§ Problem requirements
Look for the word "menu" in the entries and copy every line where it shows up.

§ Working data
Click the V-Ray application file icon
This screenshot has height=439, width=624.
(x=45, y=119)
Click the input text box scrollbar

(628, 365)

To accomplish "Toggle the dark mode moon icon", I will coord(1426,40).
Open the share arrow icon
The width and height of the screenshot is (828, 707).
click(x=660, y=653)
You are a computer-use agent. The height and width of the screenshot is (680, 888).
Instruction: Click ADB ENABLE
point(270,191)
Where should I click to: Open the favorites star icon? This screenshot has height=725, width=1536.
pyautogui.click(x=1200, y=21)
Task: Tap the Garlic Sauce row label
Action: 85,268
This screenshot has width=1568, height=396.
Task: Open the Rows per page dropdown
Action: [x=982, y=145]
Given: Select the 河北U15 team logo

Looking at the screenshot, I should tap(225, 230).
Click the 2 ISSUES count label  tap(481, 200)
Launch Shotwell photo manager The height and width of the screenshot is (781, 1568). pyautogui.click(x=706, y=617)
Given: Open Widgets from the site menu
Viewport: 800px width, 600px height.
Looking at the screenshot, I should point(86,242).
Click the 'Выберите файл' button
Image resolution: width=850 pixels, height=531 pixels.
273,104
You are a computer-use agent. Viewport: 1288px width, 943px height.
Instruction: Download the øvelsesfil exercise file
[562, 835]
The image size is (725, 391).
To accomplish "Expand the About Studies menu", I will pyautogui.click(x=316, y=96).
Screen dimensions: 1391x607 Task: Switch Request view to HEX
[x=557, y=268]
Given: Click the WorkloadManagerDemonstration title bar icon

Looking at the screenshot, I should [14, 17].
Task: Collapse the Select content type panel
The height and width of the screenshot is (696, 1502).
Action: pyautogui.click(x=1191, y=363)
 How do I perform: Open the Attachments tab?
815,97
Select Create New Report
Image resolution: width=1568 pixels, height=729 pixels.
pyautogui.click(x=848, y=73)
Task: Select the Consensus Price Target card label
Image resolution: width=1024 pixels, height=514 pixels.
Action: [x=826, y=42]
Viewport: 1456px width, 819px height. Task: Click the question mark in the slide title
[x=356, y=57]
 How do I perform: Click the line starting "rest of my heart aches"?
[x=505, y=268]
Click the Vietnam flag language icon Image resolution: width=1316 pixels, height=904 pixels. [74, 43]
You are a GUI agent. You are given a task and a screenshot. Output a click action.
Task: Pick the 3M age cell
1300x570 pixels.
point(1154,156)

§ Result for this exercise
Given: Open Widgets from the site menu
To accomplish "Expand the About Studies menu", I will pyautogui.click(x=316, y=96).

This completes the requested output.